Coming late to the conversation... Just offering some Lucene
perspective
On Dec 4, 2008, at 1:36 PM, Niels Ott wrote:
What Lucene cannot do - or at least not without a lot of hacking - is
aggregating analyses as UIMA can using the CAS. Usually your knowledge
grows during an UIMA-based NLP-pipeline: you add the a token
annotation,
a lemma annotation, a POS-annotation and so on... In Lucene, you have
the classical pipeline: the output replaces the input. (Yes, by
subclassing Lucene's "Token" class, one can fiddle around the issue,
but
it is not elegant at all.)
You might find the TeeTokenFilter and SinkTokenizer interesting for
mapping/aggregating tokens/extractions out to other fields in Lucene.
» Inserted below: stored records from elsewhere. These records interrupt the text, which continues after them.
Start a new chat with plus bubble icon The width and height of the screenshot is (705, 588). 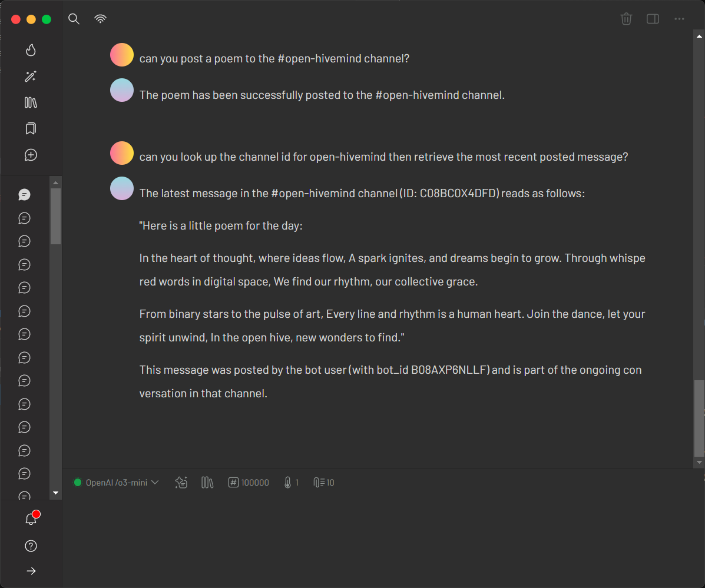click(x=31, y=155)
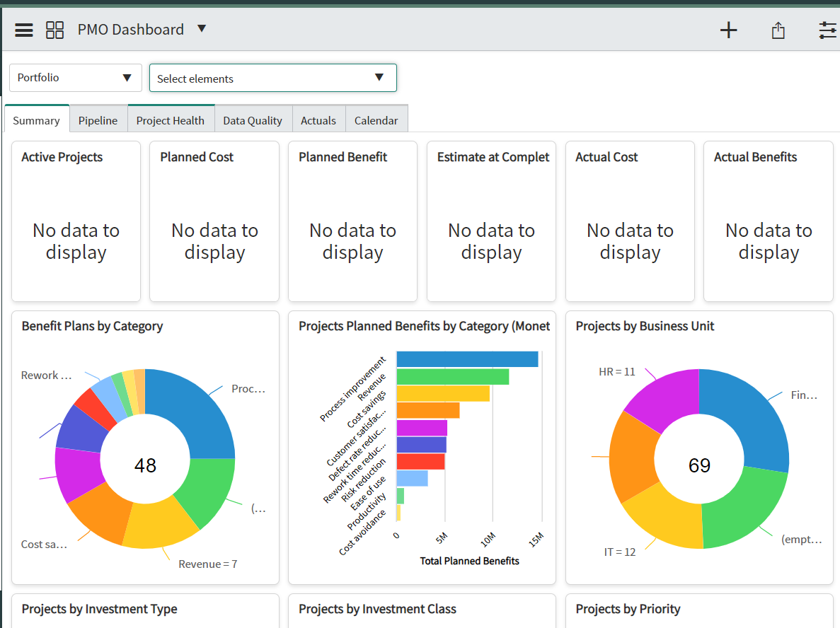Screen dimensions: 840x628
Task: Share the dashboard via the export icon
Action: pos(778,30)
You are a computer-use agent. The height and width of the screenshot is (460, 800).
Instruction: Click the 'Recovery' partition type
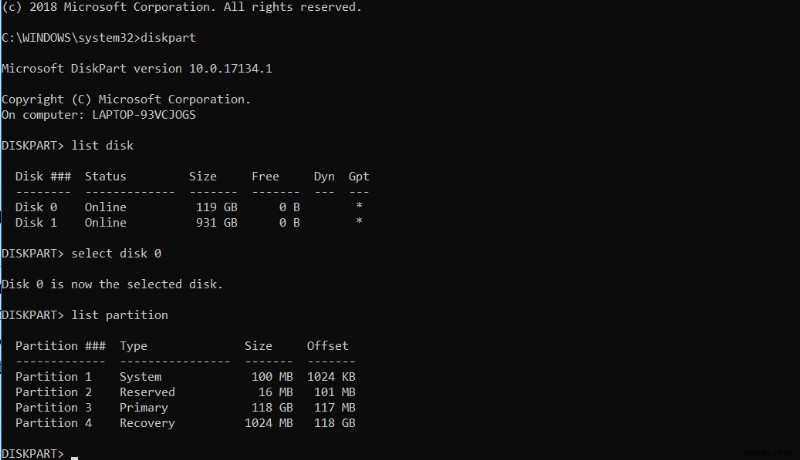click(x=147, y=423)
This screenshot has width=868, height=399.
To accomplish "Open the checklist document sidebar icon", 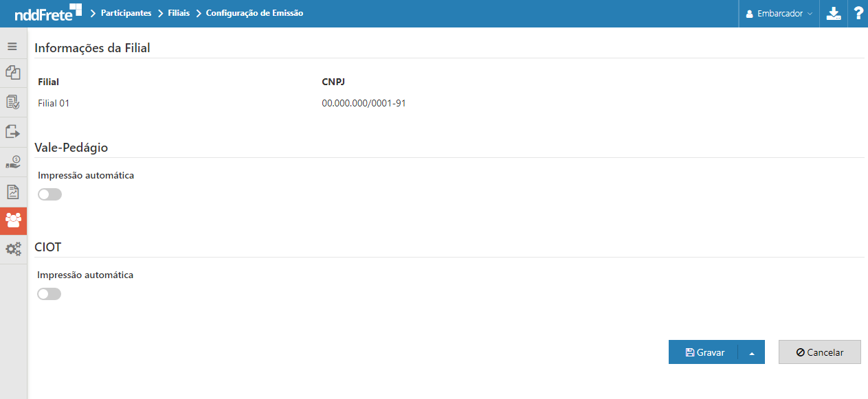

Also, Lucene is getting more flexible in terms of indexing and
searching. You can attach payloads to terms (i.e. byte arrays) which
can provide some crude annotation storage and https://issues.apache.org/jira/browse/LUCENE-1422
and a couple of other issues are the start of more flexibility to
add attributes that can then be indexed. We're still working on the
search side of it, but I think you will see more in the way of
flexible indexing in the coming months that should be a nice win for
UIMA + Lucene users.
What makes Lucene + UIMA interesting for me is a simple fact: I can do
all the NLP I want and be as flexible as I need in UIMA. Then I can
feed
the outcome (or rather: a small part of it) into a Lucene index.
In my special case, I'm not using a CAS Consumer, but I can imagine
other people would appreciate it in their application scenarios.
To conclude: Lucene and UIMA aren't competitors, but in some cases
having one feeding the other is what you want.
Couldn't agree more!
Cheers,
Grant